Court Opinion

ID: 9445636
Source: CourtListenerOpinion
Date Created: 2023-08-03 21:34:54.462489+00
Date Added: 2024-06-11T17:30:21.409778
License: Public Domain

*759EDGERTON, Chief Judge
(dissenting).
Officers arrested Clifford Reed, for whom they had a warrant, about 1:35 a. m. March 26, 1955. He told them he had been buying narcotics from appellant Shepherd who got them from appellants Miller and Byrd. The police arranged with Reed that he would make a purchase from Shepherd. About 3 a. m. Reed, in the presence of a narcotics agent, handed Shepherd marked money which the agent supplied. Under police surveillance, Shepherd then went to 1337 Columbia Road N. W. and entered the basement. After he came out and got into a cab, the police stopped it and saw him put something under its front seat. They found narcotics there, and also found that Shepherd no longer had the marked money.
The officers then went to the basement apartment at 1337 Columbia Road, which was occupied by appellants Miller and Byrd. One of the officers testified: “Officer Wurms knocked on the door and a voice from inside asked ‘Who is there?’ Officer Wurms repeated the name ‘Blue,’ called ‘Blue’ [a name by which Miller was known]. Then he said in a very low voice, ‘Police’. The door was opened slightly, and it had a chain lock on it, and as the door was opened the man looked around the door, he tried to close the door. * * * he didn’t want to let us in. * * * We forced the door open and forced our way Into the room. * * I believe the chain latch on the door was broken.” The officers immediately arrested Miller and Byrd in the apartment. They took seme of the marked money from Byrd, searched the apartment, and found the rest of the money.
Miller and Byrd moved to suppress the money as evidence. The motion was overruled. Shepherd, Miller, and Byrd were all tried together and convicted.
In my opinion the search of the apartment was illegal and the motion to suppress should have been granted. The officers had no warrant of any sort. In my opinion they had no sufficient reason to suppose the evidence, which was money, would be destroyed if they waited till morning and got a warrant. “Where, as here, officers are not responding to an emergency, there must be compelling reasons to justify the absence of a search warrant.” McDonald v. United States, 335 U.S. 451, 454, 69 S.Ct. 191, 193.
The arrests of Miller and Byrd do not excuse the search. “Of course, a search without warrant incident to an arrest is dependent initially on a valid arrest.” United States v.
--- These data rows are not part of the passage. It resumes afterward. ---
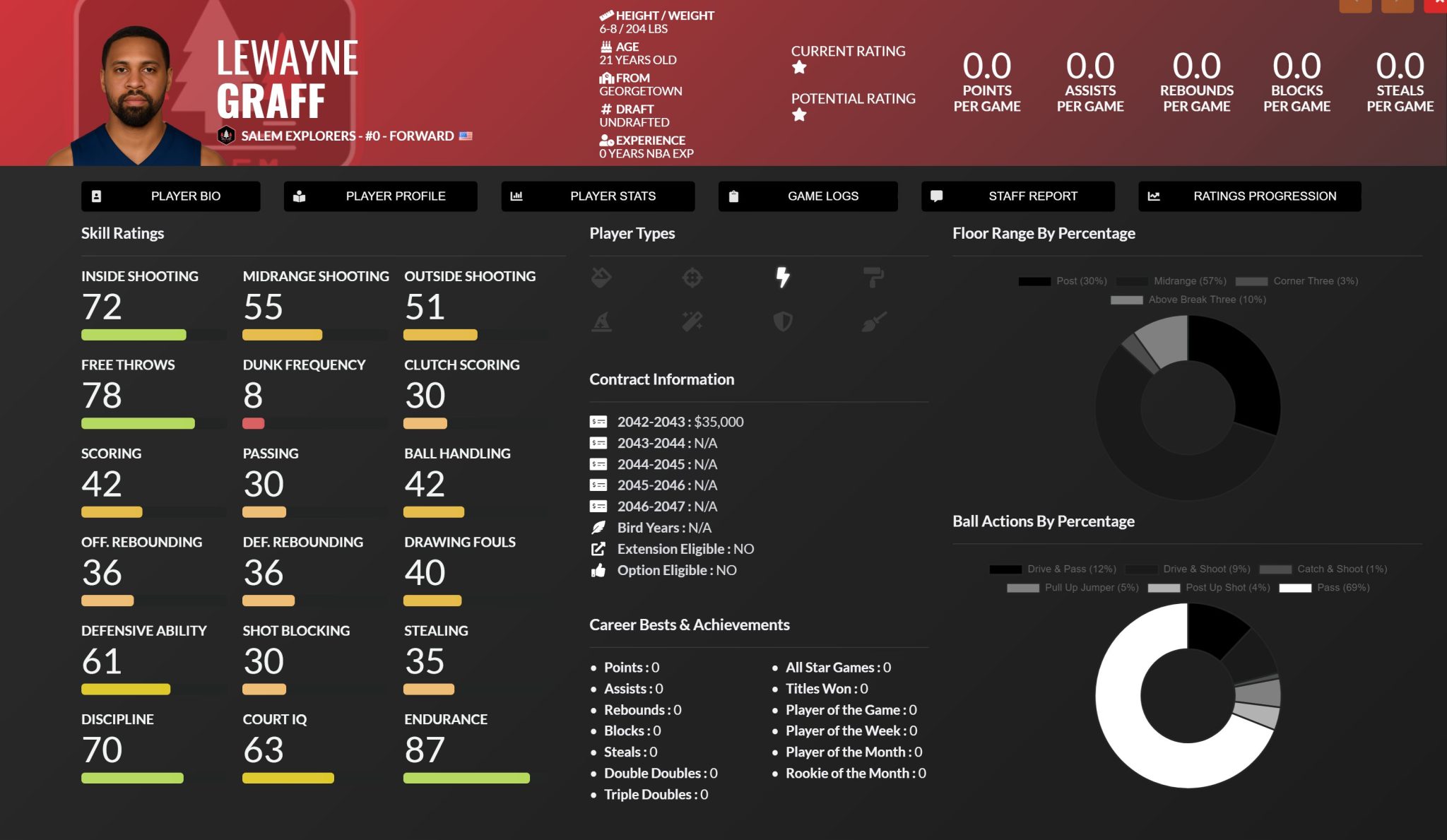Click the crosshair target player type icon
Screen dimensions: 1447x840
(692, 278)
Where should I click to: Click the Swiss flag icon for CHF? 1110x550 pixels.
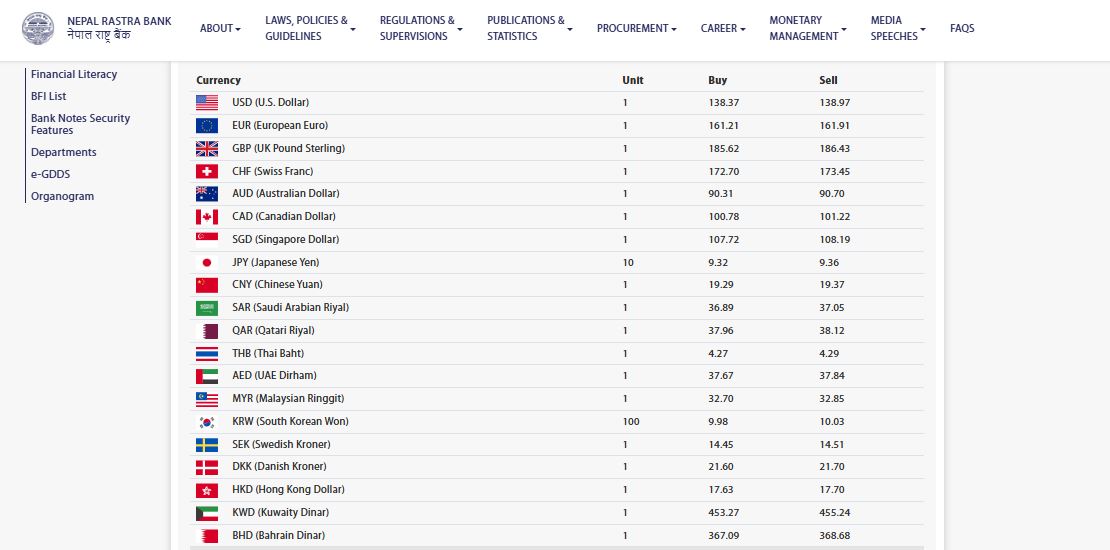(207, 171)
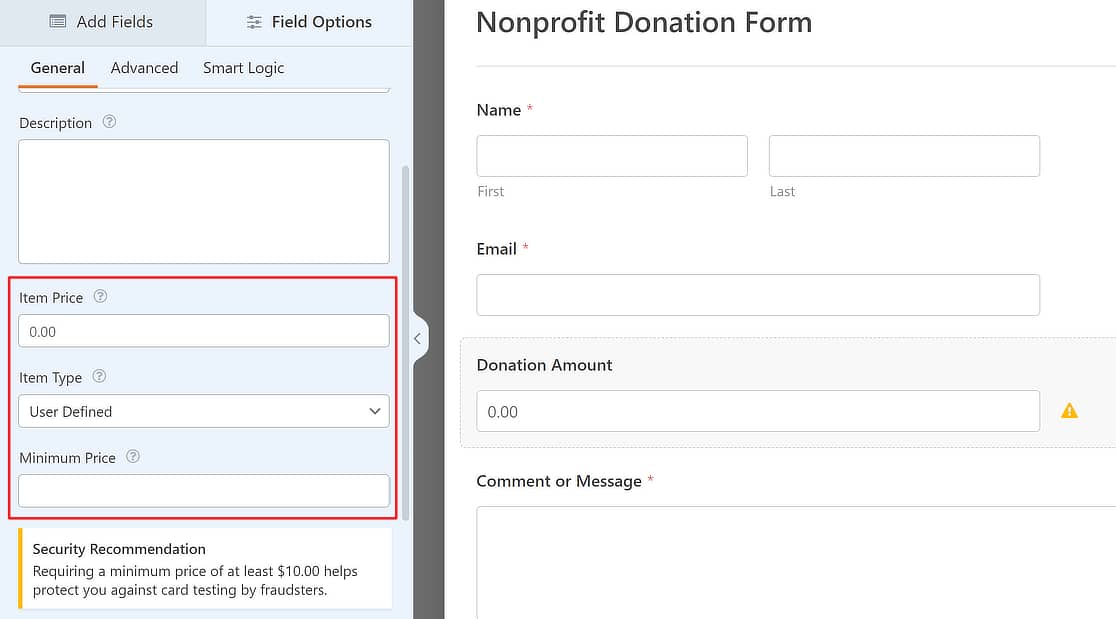Click the Item Price input field
Image resolution: width=1116 pixels, height=619 pixels.
pyautogui.click(x=204, y=331)
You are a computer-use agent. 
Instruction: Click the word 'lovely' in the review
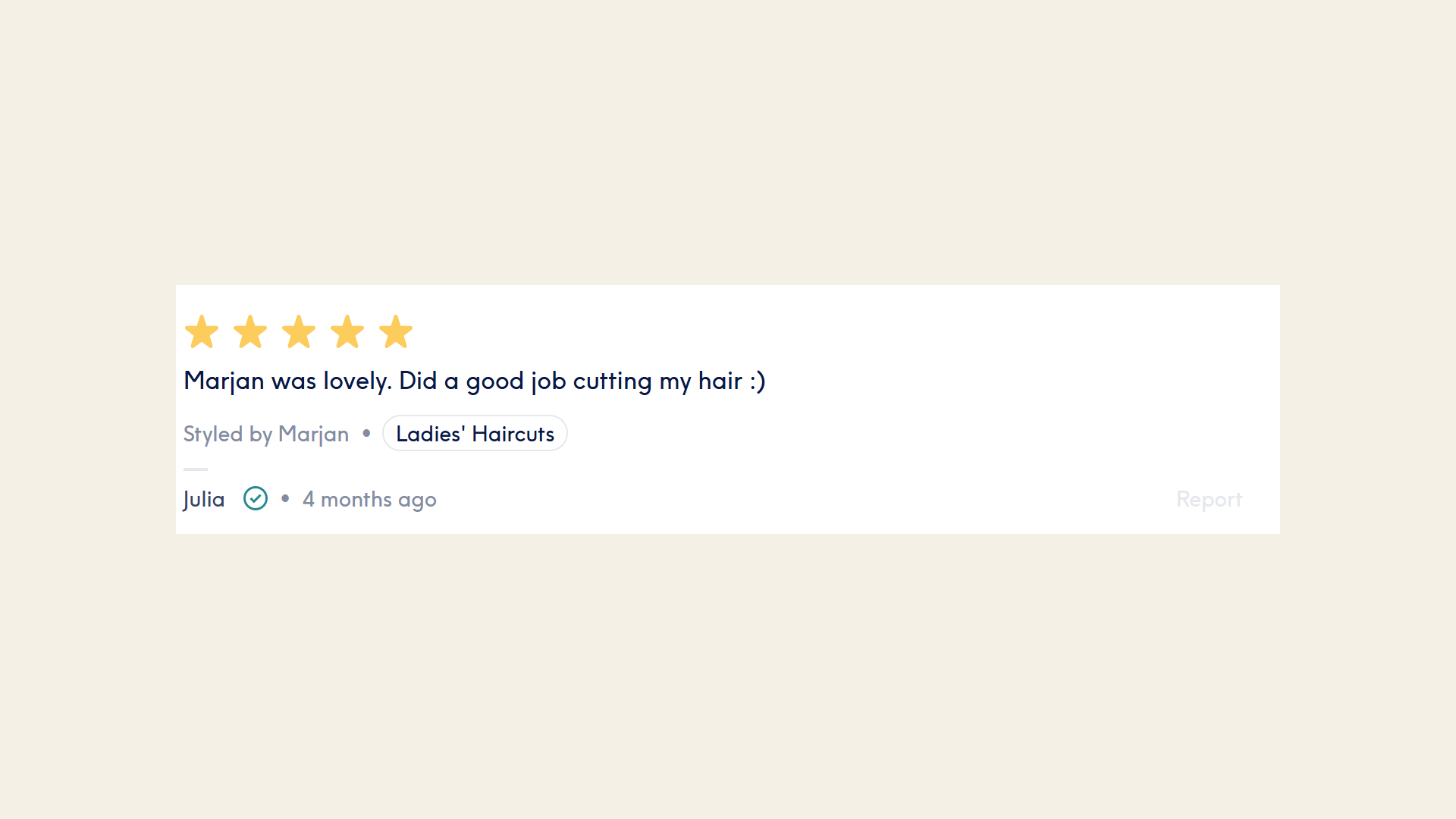[x=356, y=381]
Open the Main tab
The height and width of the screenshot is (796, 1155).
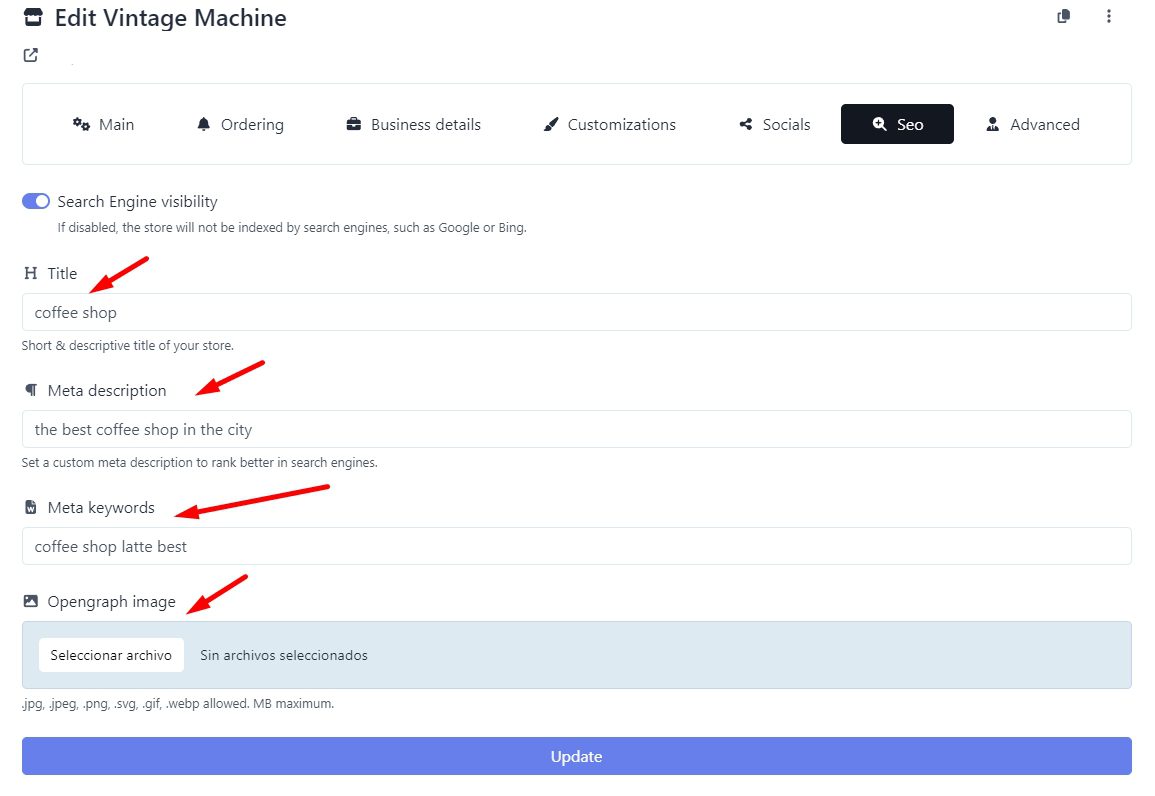click(x=103, y=124)
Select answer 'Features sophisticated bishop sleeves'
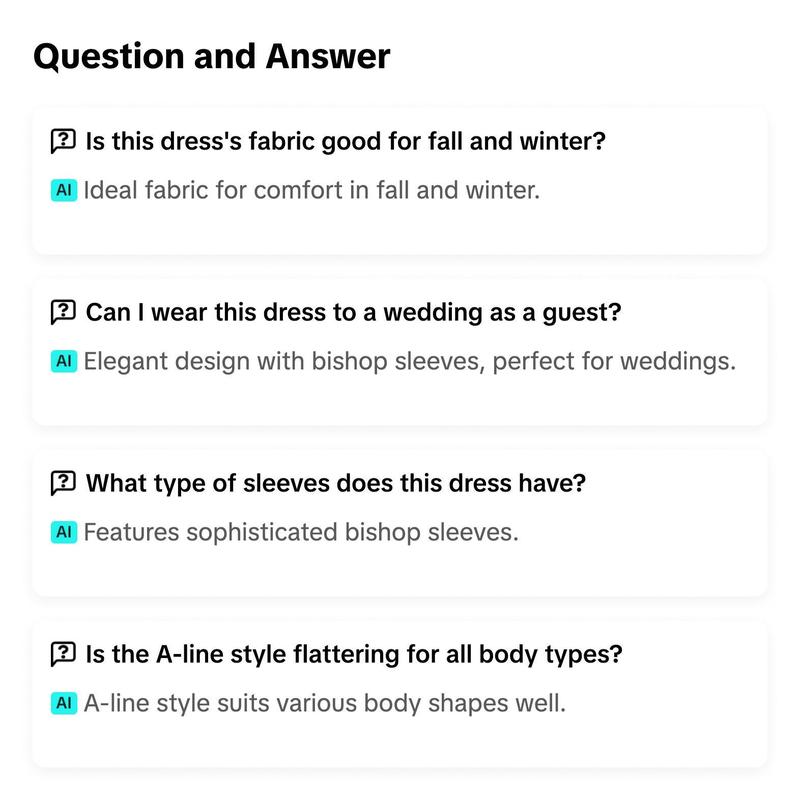Image resolution: width=800 pixels, height=800 pixels. point(301,532)
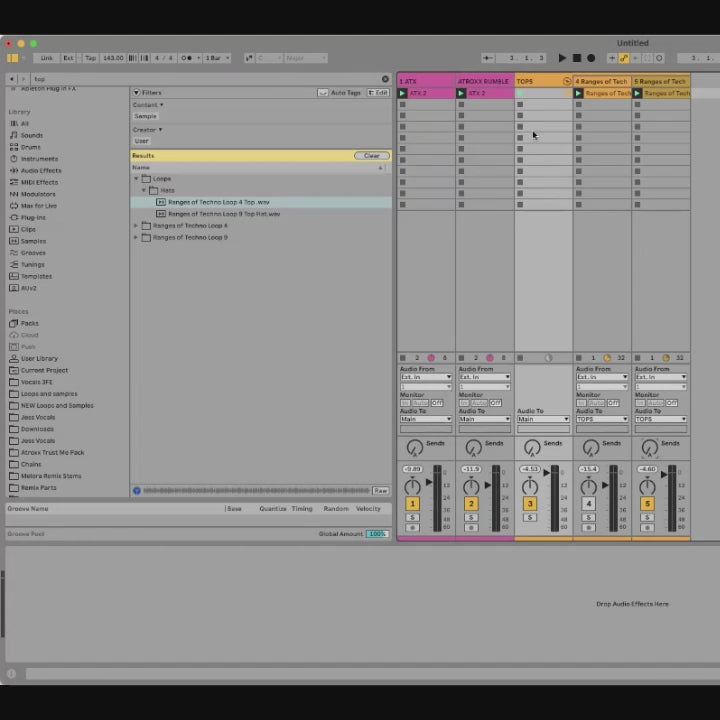Open Max for Live in the Library
Viewport: 720px width, 720px height.
click(38, 206)
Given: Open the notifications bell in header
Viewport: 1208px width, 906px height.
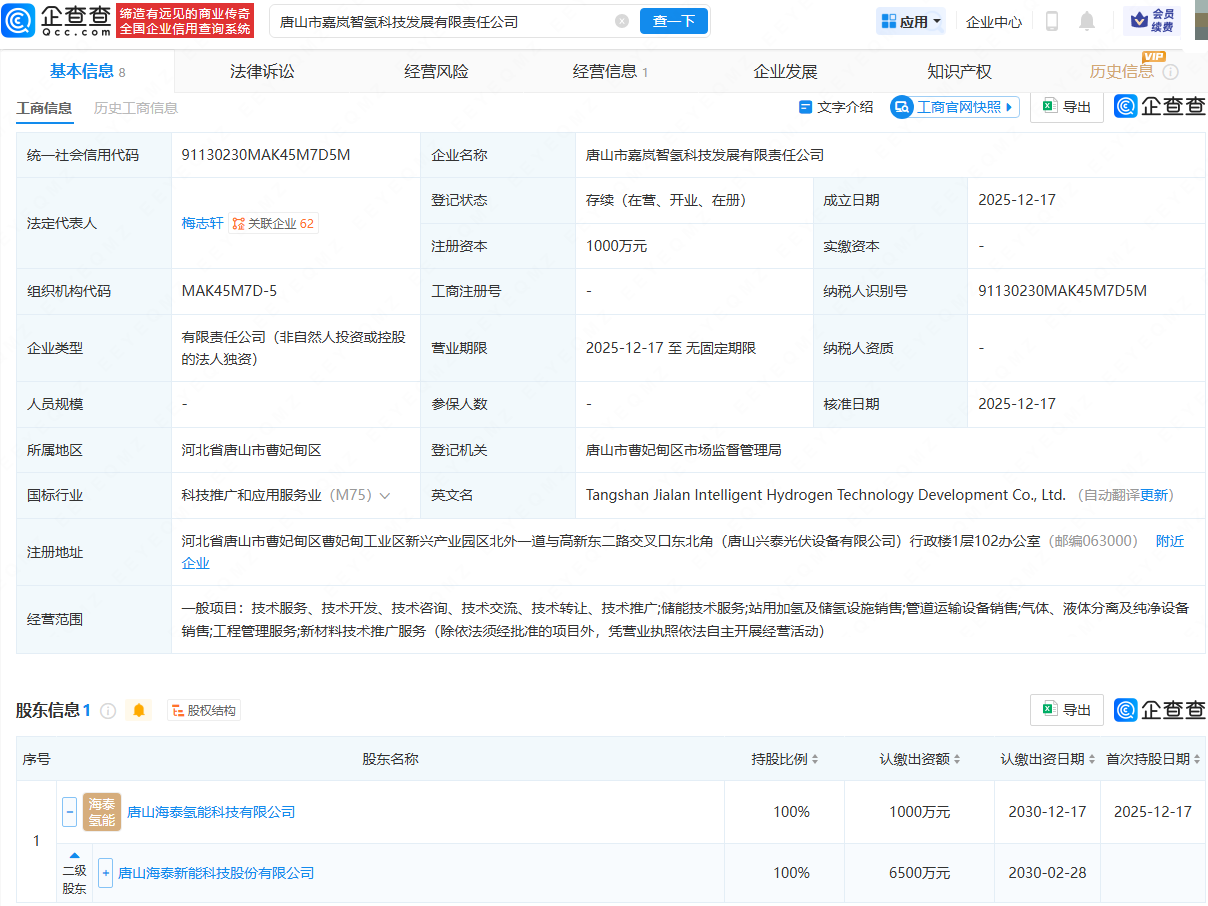Looking at the screenshot, I should coord(1087,21).
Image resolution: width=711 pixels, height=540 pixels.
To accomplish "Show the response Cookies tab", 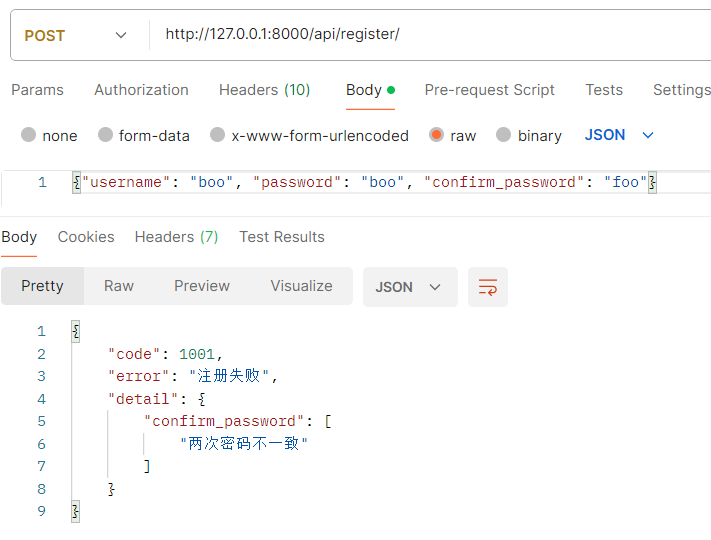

Rabinowitz, 339 U.S. 56, 60, 70 S.Ct. 430, 432. The arrests of Miller and Byrd were illegal for two reasons, even if the officers had probable cause to believe them guilty. (1) “Unless the necessities of the moment require that the officer break down a door, he cannot do so without a warrant; and if in reasonable contemplation there is opportunity to get a warrant, or the arrest could as well be made by some other method, the outer door to a dwelling cannot be broken to make an arrest without a warrant. The right to break open a door to make an arrest requires something more than the mere right to arrest. If nothing additional were required, a man’s right of privacy in his home would be no more than his rights on the street; and the right to arrest without a warrant would be precisely the same as the right to arrest with a warrant. The law is otherwise.” Accarino v. United States, 85 U.S.App.D.C. 394, 402, 179 F.2d 456, 464. McKnight v. United States, 87 U.S.App.D.C. 151, 152, 183 F.2d 977, 978. (2) Just as in Accarino, the officers did not make known their reason for demanding entry but merely identified themselves as police. One of the officers testified that Miller “wanted to know what we were doing there,” but it does not appear that they answered the question. I find no evidence, and the court cites no evidence, that supports an inference that Miller even recognized the officers as the narcotics squad.1 As we *760held in Accarino, “Before an officer can break open a door to a home, he must make known the cause of his demand for entry. There is no claim * * * that the officers advised the suspect of the cause of their demand before they broke down the door. Upon that clear ground alone, the breaking of the door was unlawful, the presence of the officers in the apartment was unlawful, and so the arrest was unlawful.” 85 U.S.App.D.C. at page 403, 179 F.2d at page 465. Gatewood v. United States, 93 U.S.App.D.C. 226, 209 F.2d 789.
The denial of the motion of Miller and Byrd to suppress the illegally seized evidence was error that was prejudicial to Shepherd as well. His conviction as well as theirs should therefore be reversed. McDonald v. United States, 335 U.S. 451, 456, 70 S.Ct. 430.

. I do not suggest that if he had recognized them they would have been relieved of the obligation to make known the cause of their demand for entry.